_Description of the task:_ Write the entries out exactly, with the final line being the one containing "Task: Open tools gear for Saxo Jack".

Stored items from a collection:
□ □ □ □
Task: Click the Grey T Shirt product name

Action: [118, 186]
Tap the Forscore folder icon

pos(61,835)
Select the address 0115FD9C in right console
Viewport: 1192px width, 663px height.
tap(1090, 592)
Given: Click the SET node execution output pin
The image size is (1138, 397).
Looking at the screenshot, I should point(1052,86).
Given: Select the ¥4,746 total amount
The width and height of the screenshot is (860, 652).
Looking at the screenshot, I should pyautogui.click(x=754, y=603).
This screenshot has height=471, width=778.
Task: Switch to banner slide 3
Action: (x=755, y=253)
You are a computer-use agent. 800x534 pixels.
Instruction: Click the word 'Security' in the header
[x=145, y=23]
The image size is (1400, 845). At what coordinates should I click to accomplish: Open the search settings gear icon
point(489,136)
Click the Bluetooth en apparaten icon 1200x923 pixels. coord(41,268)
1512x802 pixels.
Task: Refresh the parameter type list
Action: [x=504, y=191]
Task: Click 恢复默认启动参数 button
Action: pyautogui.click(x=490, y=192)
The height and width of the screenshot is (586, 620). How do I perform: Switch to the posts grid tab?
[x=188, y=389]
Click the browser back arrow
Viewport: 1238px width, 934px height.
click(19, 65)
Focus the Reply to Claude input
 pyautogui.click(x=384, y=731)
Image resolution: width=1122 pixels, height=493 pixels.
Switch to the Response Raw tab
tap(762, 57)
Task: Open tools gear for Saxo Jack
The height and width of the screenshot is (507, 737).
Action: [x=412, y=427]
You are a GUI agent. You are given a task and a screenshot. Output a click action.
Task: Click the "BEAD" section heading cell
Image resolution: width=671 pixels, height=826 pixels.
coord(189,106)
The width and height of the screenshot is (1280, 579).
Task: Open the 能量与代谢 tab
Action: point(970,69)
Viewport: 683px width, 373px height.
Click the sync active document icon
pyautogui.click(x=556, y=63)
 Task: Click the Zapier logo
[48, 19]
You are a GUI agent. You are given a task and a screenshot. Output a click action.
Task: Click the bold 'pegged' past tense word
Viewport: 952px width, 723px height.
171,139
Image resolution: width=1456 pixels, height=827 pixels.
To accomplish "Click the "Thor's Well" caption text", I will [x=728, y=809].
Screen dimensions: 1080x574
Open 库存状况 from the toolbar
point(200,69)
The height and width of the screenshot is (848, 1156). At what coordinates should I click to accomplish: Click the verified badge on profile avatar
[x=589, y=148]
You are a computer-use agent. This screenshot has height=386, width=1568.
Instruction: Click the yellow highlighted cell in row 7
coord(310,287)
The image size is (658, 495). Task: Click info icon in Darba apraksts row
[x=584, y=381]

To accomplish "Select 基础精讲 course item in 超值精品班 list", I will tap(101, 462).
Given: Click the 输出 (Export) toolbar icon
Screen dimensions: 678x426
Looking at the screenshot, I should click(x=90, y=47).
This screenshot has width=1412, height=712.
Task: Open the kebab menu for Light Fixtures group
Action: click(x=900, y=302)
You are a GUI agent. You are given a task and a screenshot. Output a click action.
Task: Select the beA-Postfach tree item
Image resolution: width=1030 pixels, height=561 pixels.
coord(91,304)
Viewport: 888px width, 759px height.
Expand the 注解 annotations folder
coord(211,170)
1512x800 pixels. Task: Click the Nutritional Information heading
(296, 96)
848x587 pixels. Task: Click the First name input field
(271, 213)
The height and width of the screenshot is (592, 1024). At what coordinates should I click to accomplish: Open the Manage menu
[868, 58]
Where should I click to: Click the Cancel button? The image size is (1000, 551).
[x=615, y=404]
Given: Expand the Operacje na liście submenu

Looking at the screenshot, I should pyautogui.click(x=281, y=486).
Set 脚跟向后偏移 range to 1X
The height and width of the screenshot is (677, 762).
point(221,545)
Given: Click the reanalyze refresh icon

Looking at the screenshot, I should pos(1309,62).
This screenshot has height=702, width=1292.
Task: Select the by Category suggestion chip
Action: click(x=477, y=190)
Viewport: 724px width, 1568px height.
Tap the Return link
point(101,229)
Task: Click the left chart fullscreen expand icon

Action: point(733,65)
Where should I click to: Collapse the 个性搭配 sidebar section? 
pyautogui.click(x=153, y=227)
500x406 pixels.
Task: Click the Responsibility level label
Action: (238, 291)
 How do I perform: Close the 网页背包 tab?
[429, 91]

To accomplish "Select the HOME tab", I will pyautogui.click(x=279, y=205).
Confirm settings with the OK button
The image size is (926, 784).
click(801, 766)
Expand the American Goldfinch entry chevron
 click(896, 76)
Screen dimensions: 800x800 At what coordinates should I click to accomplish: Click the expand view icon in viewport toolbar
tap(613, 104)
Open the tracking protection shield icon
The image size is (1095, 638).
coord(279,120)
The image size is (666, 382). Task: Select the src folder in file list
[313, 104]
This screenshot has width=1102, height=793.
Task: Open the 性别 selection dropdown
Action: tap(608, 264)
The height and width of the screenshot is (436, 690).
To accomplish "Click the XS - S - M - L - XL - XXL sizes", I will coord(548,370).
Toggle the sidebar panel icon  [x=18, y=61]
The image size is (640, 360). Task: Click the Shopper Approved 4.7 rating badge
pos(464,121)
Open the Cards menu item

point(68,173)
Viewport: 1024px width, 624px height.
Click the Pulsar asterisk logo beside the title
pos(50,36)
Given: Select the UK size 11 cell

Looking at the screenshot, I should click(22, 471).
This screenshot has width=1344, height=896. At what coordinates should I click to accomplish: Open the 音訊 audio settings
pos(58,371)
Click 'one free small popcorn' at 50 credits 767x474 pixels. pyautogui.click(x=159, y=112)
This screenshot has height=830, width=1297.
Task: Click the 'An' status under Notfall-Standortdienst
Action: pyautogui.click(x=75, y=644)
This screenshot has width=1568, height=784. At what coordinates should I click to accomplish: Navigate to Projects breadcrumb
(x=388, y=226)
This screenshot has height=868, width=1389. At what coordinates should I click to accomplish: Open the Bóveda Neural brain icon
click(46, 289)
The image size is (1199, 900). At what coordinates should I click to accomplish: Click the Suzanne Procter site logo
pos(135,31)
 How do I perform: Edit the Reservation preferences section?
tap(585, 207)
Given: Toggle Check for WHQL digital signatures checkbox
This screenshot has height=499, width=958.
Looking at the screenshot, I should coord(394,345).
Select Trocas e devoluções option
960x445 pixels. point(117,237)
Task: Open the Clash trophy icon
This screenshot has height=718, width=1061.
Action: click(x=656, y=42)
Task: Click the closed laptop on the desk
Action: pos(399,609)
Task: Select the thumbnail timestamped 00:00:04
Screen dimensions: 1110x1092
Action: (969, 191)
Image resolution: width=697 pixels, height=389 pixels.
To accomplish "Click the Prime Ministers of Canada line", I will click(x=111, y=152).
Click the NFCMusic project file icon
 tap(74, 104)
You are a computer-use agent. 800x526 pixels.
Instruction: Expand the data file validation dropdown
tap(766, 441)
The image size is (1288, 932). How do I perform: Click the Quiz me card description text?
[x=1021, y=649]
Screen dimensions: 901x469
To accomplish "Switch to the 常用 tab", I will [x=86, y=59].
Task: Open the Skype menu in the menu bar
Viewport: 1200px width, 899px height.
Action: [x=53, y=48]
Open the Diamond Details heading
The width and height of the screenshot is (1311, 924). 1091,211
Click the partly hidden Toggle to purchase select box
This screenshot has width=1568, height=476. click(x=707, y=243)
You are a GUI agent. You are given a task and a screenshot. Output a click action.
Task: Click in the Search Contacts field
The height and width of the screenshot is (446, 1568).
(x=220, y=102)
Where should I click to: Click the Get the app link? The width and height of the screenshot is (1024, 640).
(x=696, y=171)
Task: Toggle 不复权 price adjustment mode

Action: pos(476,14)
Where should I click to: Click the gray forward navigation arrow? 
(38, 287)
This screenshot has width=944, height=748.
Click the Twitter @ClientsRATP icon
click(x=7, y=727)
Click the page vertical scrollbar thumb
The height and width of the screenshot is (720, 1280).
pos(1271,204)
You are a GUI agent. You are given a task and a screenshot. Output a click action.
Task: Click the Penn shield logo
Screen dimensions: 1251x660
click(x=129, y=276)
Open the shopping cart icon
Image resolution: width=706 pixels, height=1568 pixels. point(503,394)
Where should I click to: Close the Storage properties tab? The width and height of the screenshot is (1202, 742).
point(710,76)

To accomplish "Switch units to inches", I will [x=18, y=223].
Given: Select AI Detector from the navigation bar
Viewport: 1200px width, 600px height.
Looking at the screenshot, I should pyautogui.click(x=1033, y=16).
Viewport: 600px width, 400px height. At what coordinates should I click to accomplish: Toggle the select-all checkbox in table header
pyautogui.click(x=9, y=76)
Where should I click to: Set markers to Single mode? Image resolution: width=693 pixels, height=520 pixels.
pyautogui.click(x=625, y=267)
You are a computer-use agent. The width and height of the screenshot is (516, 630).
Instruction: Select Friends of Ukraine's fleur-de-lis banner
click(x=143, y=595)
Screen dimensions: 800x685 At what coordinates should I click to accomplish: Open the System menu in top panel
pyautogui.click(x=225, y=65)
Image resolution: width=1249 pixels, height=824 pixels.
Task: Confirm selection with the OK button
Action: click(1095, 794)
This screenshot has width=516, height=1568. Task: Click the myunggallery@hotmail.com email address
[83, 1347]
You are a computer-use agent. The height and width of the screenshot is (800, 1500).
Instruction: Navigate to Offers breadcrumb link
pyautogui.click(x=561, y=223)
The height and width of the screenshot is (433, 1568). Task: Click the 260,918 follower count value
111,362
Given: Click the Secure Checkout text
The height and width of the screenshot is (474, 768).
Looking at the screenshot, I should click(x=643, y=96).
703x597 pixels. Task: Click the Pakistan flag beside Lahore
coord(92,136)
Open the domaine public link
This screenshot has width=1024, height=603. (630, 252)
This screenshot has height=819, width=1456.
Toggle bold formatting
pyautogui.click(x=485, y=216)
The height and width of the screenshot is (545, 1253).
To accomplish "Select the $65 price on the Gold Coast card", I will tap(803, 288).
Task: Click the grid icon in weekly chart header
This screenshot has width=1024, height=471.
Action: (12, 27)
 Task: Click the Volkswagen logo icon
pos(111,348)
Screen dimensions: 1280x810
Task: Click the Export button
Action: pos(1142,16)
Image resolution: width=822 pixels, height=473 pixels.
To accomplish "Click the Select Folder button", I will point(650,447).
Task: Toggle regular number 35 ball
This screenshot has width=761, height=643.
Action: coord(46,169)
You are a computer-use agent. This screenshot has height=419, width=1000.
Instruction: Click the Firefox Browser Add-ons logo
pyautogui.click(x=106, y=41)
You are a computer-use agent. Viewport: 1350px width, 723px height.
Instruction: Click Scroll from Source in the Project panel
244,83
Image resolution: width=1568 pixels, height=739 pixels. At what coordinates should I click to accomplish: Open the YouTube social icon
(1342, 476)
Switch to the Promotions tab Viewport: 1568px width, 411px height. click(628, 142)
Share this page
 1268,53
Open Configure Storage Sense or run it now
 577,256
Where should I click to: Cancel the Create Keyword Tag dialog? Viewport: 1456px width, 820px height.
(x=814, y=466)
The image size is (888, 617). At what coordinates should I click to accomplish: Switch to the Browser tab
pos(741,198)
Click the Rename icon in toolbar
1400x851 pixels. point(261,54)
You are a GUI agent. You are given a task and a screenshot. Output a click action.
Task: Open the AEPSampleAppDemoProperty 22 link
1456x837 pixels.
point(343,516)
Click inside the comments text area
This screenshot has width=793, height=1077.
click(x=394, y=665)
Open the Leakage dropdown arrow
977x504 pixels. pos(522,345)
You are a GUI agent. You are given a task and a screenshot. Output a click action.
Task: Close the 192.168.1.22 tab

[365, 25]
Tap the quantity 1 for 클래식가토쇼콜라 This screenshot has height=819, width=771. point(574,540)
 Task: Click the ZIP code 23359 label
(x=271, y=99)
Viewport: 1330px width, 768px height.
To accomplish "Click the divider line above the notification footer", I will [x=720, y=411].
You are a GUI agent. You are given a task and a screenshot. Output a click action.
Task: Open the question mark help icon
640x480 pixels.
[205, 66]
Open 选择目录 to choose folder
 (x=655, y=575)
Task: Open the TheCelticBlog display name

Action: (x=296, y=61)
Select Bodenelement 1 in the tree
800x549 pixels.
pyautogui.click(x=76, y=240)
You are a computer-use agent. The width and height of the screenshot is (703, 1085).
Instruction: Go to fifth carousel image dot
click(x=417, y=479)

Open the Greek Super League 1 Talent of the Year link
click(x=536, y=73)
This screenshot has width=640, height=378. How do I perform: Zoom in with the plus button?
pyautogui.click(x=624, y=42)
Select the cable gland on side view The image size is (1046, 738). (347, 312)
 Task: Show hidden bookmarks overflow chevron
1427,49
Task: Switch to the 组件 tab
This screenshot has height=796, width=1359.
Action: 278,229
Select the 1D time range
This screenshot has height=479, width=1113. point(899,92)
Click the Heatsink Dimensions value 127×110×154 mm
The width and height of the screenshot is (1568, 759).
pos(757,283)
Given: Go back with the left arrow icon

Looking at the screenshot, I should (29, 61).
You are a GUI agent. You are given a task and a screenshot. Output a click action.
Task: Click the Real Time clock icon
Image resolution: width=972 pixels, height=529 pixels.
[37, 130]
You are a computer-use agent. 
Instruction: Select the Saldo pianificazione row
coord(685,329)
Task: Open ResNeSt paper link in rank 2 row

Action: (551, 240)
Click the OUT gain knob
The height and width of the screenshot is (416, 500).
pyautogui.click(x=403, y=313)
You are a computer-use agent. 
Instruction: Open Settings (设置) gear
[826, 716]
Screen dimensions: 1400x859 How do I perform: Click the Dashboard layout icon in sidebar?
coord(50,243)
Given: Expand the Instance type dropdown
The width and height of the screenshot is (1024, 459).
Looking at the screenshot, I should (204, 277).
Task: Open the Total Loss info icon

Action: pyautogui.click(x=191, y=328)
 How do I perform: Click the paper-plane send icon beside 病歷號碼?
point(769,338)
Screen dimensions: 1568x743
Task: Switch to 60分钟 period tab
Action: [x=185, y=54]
□ □ □ □
_Finished task:_
Task: Click the Grey T Shirt product name

Action: [118, 186]
Tap the Forscore folder icon

pos(61,835)
Select the address 0115FD9C in right console
Viewport: 1192px width, 663px height.
tap(1090, 592)
Given: Click the SET node execution output pin
The image size is (1138, 397).
Looking at the screenshot, I should point(1052,86).
Given: Select the ¥4,746 total amount
The width and height of the screenshot is (860, 652).
Looking at the screenshot, I should pyautogui.click(x=754, y=603).
This screenshot has height=471, width=778.
Task: Switch to banner slide 3
Action: (x=755, y=253)
You are a computer-use agent. 800x534 pixels.
Instruction: Click the word 'Security' in the header
[x=145, y=23]
The image size is (1400, 845). At what coordinates should I click to accomplish: Open the search settings gear icon
point(489,136)
Click the Bluetooth en apparaten icon 1200x923 pixels. coord(41,268)
1512x802 pixels.
Task: Refresh the parameter type list
Action: [x=504, y=191]
Task: Click 恢复默认启动参数 button
Action: pyautogui.click(x=490, y=192)
The height and width of the screenshot is (586, 620). How do I perform: Switch to the posts grid tab?
[x=188, y=389]
Click the browser back arrow
Viewport: 1238px width, 934px height.
click(19, 65)
Focus the Reply to Claude input
 pyautogui.click(x=384, y=731)
Image resolution: width=1122 pixels, height=493 pixels.
Switch to the Response Raw tab
tap(762, 57)
Task: Open tools gear for Saxo Jack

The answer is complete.